Pilot's Corner: Turbulence and Storm Dodging

DALLAS — The primary responsibility of a pilot is to ensure the safe and efficient transportation of their aircraft and passengers to their intended destination, adhering to the scheduled arrival time, and minimizing any incidents.

Passengers generally dislike turbulence, as it causes discomfort and can be a significant source of anxiety, particularly for nervous flyers. There are four main types of turbulence:

1. Clear-air turbulence: This type of turbulence occurs when large air masses of high or low pressure collide or when encountering high-level jet streams. Clear-air turbulence can be avoided by planning flight routes that steer clear of these areas.
2. Wake turbulence: Flying in the wake of a preceding aircraft that has disturbed the air generates wake turbulence. Consider the visible wake left by a large boat. To avoid wake turbulence, aircraft maintain lateral separation, fly at different altitudes, or offset their tracks.
3. Mechanical turbulence: Strong winds passing over mountains cause mechanical turbulence. This generates waves of turbulence that can reach up to five times the height of the mountains and extend for hundreds of miles, depending on wind strength. Planning flight routes around mountainous areas or regions prone to this type of turbulence can prevent encountering it.
4. Weather-related turbulence: Weather-related turbulence occurs in the presence of cumulonimbus clouds, commonly known as thunderclouds. These large, white, puffy clouds can grow in width and height, often surpassing the normal cruising altitude of airliners. To avoid weather-related turbulence, pilots choose to fly around these clouds or delay take-offs and landings if they directly impact the airport.

Cumulonimbus Clouds

Cumulonimbus clouds contain powerful vertical shafts of air and moisture. Rising air (updrafts) lifts huge amounts of moist air into the atmosphere, which condenses to form these clouds.

When the interior of the cloud becomes completely saturated, it forms rain and hail, which fall within the cloud, causing large downward shafts of air (downdrafts). The combination of multiple updrafts and downdrafts within the cloud is what will cause light, moderate, or severe turbulence.

During the day, we can see these clouds from hundreds of miles away and plan an alternative route around them, but what about at night?

Radar Signals

Updrafts and downdrafts within a cloud are not visible, but we know that downdrafts contain water in the form of rain or ice.
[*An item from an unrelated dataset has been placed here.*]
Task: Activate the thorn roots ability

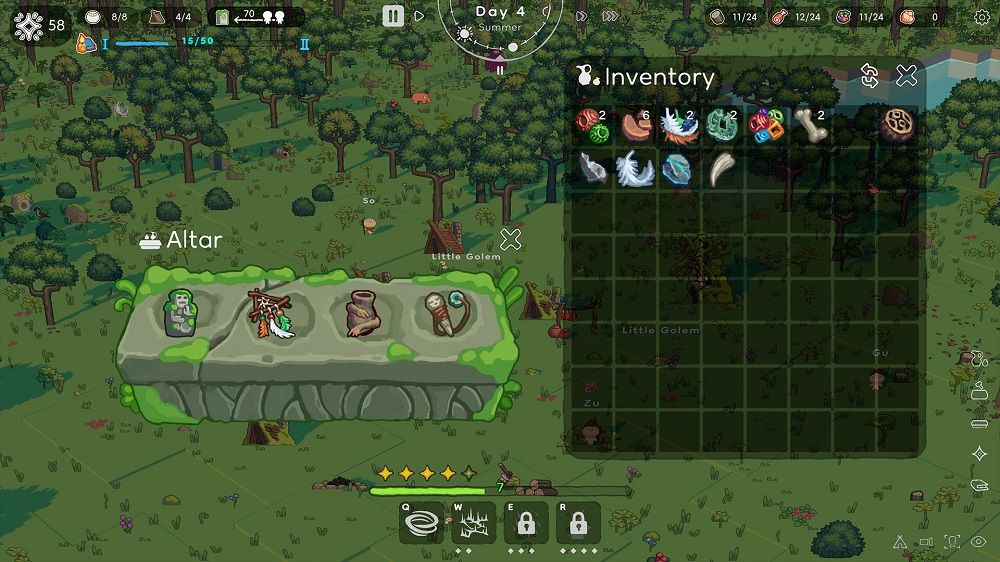Action: [x=475, y=522]
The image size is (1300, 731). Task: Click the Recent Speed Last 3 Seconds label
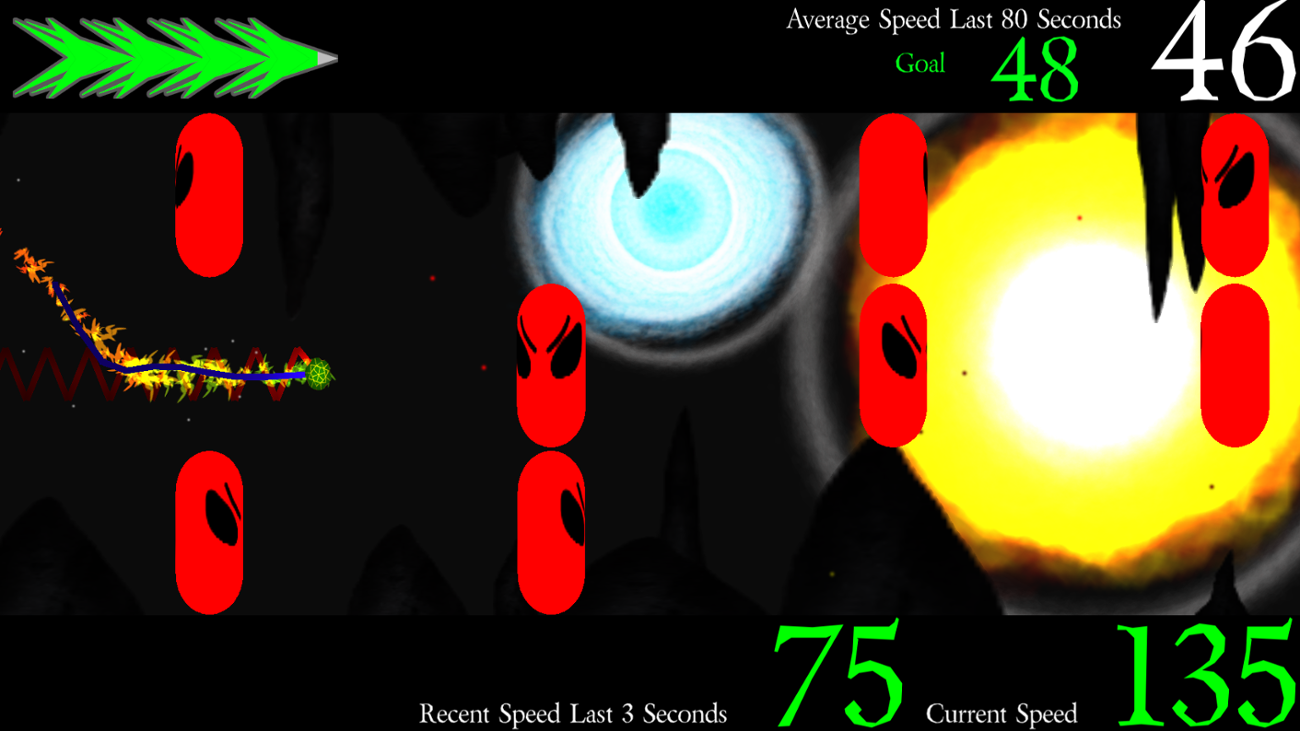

To detect these atmospheric conditions, aircraft radar systems emit powerful radio beams ahead of the aircraft. If these beams encounter an obstacle, such as water particles, they are reflected to the radar. The strength of the reflected signal indicates the concentration of water.

By measuring the time it takes for the signal to return, the radar can calculate the distance to these various reflections. The concentration of water particles is then displayed on the navigation display (ND) as green (light), amber (moderate), or red (severe). If the distances between these indications are close, it may indicate the presence of extreme turbulence, which is depicted in magenta.

The radar systems on Airbus A350 aircraft are highly advanced, continuously scanning the sky ahead, above, and below the aircraft. The radar returns are displayed both in a horizontal view and a vertical view, providing information about clouds located above or below the aircraft's cruising level.

If the flight route takes the aircraft above storm clouds, this is indicated on the display with a "hatched" pattern, serving as a reminder that the aircraft will be passing over a convective cloud and may experience mild turbulence. By navigating around areas indicated as green, amber, and especially red on the display, passengers can enjoy a smooth and relaxed journey without any spillage of their drinks.